Nationwide, bankruptcy filings were about 6,600 per million individuals, meaning about one of every 150 Americans filed for bankruptcy protection. At the same time, however, the rate of the increase was more modest than the previous three years, which each saw annual increases in bankruptcy filings exceeding 30 percent.
 
“There is good reason to think the worst might be over,” said Mann, who performed the analysis for the National Bankruptcy Research Center.
The largest number of filings came from the Southwest and Southeast, Mann said, with Nevada—at 15,000 filings per million-- having by far the highest number of bankruptcies—twice as high as the national rate on a population-adjusted basis.
 
“The Nevada figure is high, but shouldn’t come as a surprise given that Nevada has the nation’s highest rates for unemployment and credit card and mortgage delinquency,” Mann said.
 
After Nevada, Georgia and Tennessee had the highest filing rates, each with more than 10,000 filings per million, about 50 percent higher than the national rate.
 
Mann also found some states experienced sharp filing increases last year, even in comparison to the elevated filing rates of 2009. Hawaii experienced a 29 percent jump compared to 2009, while the rates in Arizona, California, and Utah spiked 24 percent.
 
The increase in those four states was greater than the net increase in the other 46 states and the District of Columbia combined, Mann said.
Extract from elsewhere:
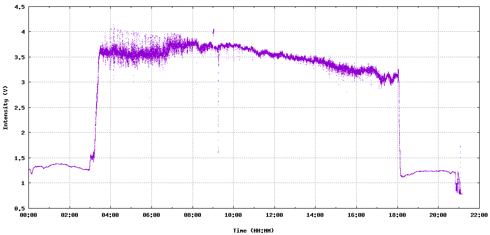Select the 04:00 time axis label
This screenshot has width=490, height=235.
coord(110,215)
In contrast, the Southeast, which also had a sharp increase in bankruptcies during the recession, saw a decline in filings, in such states as Alabama, Arkansas, Mississippi, and North Carolina.
 
“The Southeast is recovering rapidly, while the Southwest is falling into further distress,” Mann said. The states with the lowest filing rates are, in order, Alaska, the District of Columbia, South Carolina, Texas, North Dakota, South Dakota, and Vermont.